START DATA FOR ANALYSIS

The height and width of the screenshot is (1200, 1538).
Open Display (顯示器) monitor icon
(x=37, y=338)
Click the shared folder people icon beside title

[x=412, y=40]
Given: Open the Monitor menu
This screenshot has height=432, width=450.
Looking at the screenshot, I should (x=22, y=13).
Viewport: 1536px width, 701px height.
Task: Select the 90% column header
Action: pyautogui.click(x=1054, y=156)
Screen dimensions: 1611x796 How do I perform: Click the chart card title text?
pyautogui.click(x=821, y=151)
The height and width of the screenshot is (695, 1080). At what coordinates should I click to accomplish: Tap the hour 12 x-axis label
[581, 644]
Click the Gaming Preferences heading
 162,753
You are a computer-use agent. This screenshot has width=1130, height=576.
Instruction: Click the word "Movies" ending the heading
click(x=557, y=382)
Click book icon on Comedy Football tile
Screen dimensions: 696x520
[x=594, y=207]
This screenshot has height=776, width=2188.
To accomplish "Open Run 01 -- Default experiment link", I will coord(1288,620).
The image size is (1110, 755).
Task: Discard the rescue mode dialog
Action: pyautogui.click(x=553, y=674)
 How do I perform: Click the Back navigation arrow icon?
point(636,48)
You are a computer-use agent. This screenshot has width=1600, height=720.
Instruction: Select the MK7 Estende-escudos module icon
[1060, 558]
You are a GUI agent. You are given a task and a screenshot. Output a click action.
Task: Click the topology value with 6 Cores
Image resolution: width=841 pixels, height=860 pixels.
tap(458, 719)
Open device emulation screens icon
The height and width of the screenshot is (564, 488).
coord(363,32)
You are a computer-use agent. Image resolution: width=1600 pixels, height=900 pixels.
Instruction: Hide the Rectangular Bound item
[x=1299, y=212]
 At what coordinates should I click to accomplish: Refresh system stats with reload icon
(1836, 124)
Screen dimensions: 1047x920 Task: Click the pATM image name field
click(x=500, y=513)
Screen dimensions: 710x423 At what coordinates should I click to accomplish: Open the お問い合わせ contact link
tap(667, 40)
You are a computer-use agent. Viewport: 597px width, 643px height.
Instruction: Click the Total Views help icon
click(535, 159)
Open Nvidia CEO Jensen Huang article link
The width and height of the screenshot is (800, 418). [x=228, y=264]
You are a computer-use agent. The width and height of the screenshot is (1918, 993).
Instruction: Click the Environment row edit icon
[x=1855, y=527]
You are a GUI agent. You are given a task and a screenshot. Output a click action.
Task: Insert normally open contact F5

END DATA FOR ANALYSIS

_WHAT THE EXERCISE ASKS_.
Give the count of lines in the data above that hold the string "computer", with no additional words.

_THE ANSWER_.
5